29

I have this command that I would like to sum all the numbers from the output.

The command looks like this

$(hadoop fs -ls -R /reports/dt=2018-08-27 | grep _stats.json | awk '{print $NF}' | xargs hadoop fs -cat | jq '.duration')

So it's going to list all the folders in /reports/dt=2018-08-27 and get only _stats.json and pass that through jq from hadoop -cat and get only .duration from the json. Which in the end I get the result like this.

1211789 1211789 373585 495379 1211789

But I would like the command to sum all those numbers together to become 4504331

glenn jackman
  • 238,783
  • 38
  • 220
  • 352
toy
  • 11,711
  • 24
  • 93
  • 176
  • I suspect that you're running `echo $val` rather than `echo "$val"` in printing your result -- otherwise, I'd expect newlines instead of spaces between the values, as `jq` output is newline-separated unless explicit action is taken to change this behavior (but an `echo` with an unquoted argument *is* such specific action, as described in [BashPitfalls #14](http://mywiki.wooledge.org/BashPitfalls#echo_.24foo)). – Charles Duffy Aug 28 '18 at 20:32
  • @glennjackman, ...hmm. Almost a shame this was tagged as a bash question (since this *is* duplicative in bash) rather than a jq question (since there's a distinct and useful answer specific to that toolchain). – Charles Duffy Aug 28 '18 at 21:21
  • Agreed. I reopened and edited tags accordingly – glenn jackman Aug 28 '18 at 21:57

7 Answers7

51

the simplest solution is the add filter:

jq '[.duration] | add'

the [ brackets ] are needed around the value to sum because add sums the values of an array, not a stream. (for stream summation, you would need a more sophisticated solution, e.g. using reduce, as detailed in other answers.)


depending on the exact format of the input, you may need some preprocessing to get this right.
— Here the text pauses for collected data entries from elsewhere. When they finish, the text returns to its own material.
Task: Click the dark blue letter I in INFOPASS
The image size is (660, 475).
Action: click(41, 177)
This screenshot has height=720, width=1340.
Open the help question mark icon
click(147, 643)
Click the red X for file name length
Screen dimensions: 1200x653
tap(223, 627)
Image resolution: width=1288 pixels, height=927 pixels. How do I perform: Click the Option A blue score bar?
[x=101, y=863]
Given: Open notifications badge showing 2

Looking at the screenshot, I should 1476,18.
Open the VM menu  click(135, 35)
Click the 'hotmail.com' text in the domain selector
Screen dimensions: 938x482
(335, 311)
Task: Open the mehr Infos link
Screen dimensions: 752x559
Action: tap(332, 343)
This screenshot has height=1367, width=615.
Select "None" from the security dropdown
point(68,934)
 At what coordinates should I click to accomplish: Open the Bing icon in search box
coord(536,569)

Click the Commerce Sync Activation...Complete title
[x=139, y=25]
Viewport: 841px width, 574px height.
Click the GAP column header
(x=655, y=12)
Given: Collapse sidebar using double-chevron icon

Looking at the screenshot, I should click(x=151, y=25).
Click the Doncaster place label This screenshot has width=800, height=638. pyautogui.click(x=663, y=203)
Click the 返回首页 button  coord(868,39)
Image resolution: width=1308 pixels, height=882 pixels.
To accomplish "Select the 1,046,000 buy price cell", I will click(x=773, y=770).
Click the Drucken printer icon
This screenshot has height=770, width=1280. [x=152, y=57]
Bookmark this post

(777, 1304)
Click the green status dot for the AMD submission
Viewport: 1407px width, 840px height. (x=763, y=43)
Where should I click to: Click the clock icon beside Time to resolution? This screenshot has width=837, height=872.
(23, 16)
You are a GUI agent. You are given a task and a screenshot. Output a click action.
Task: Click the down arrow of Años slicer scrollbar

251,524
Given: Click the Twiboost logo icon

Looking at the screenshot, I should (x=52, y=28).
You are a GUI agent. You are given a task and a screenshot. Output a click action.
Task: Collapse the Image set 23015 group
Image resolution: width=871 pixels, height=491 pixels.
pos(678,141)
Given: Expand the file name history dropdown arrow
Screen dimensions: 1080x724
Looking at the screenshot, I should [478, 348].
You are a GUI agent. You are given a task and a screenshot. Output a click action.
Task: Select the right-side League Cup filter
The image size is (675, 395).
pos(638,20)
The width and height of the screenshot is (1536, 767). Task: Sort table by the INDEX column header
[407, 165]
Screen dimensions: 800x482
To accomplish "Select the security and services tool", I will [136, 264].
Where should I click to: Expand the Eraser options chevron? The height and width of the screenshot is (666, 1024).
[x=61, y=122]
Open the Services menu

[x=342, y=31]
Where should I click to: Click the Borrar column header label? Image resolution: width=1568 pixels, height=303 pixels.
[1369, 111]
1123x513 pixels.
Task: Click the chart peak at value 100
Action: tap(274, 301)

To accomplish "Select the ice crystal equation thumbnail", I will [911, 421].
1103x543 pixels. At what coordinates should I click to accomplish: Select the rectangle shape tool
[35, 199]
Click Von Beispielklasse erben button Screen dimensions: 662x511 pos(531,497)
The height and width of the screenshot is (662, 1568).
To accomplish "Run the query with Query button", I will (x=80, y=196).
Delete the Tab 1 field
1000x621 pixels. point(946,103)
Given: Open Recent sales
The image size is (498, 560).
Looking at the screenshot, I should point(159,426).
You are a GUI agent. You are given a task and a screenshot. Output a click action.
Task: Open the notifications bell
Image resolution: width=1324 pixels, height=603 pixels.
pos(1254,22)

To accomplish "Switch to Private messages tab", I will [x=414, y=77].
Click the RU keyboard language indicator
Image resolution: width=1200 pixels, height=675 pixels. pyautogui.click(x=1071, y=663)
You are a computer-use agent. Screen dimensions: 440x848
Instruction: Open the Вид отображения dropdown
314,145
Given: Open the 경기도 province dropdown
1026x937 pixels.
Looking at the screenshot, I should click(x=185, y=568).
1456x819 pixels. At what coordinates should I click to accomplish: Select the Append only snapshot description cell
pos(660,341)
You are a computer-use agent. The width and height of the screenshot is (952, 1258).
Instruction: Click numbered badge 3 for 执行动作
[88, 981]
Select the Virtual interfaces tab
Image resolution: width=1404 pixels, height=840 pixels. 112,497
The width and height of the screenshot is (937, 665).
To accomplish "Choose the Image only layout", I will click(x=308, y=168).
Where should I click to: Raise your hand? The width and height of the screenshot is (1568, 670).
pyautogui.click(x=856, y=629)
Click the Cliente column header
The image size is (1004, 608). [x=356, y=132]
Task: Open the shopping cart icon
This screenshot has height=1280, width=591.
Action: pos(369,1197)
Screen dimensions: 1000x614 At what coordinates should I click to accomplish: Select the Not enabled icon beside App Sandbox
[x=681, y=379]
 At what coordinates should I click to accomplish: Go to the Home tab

e.g. for the sample input in Charles Duffy’s answer either

  • use inputs (note that -n is needed to avoid jq swallowing the first line of input):

    jq -n '[inputs.duration] | add' <<< "$sample_data"
    
  • or slurp (-s) and iterate (.[]) / map:

    jq -s '[.[].duration] | add' <<< "$sample_data"
    jq -s 'map(.duration) | add' <<< "$sample_data"
    
törzsmókus
  • 1,799
  • 2
  • 21
  • 28
  • 1
    For me `jq '[.duration] | add' <<< "$sample_data" ` does not produce the sum of values but the outputs the list of numbers. – Romain Oct 24 '20 at 04:02
  • @Romain I assume you came from [Charles Duffy’s answer](https://stackoverflow.com/a/52065738/501765); I am going to update mine with caveats for that kind of input – törzsmókus Oct 28 '20 at 11:14
  • 1
    Just a sidenote: Giving an empty array to `add` produces `null`, not `0`, which might mess up following operations. – Marki Dec 06 '20 at 12:41
  • I would write the last variant as `jq -s 'map(.duration) | add' <<< "$sample_data"` which is a bit more intuitive – Qrilka Jul 01 '22 at 07:04
17

Another option (and one that works even if not all your durations are integers) is to make your jq code do the work:

sample_data='{"duration": 1211789}
{"duration": 1211789}
{"duration": 373585}
{"duration": 495379}
{"duration": 1211789}'

jq -n '[inputs | .duration] | reduce .[] as $num (0; .+$num)' <<<"$sample_data"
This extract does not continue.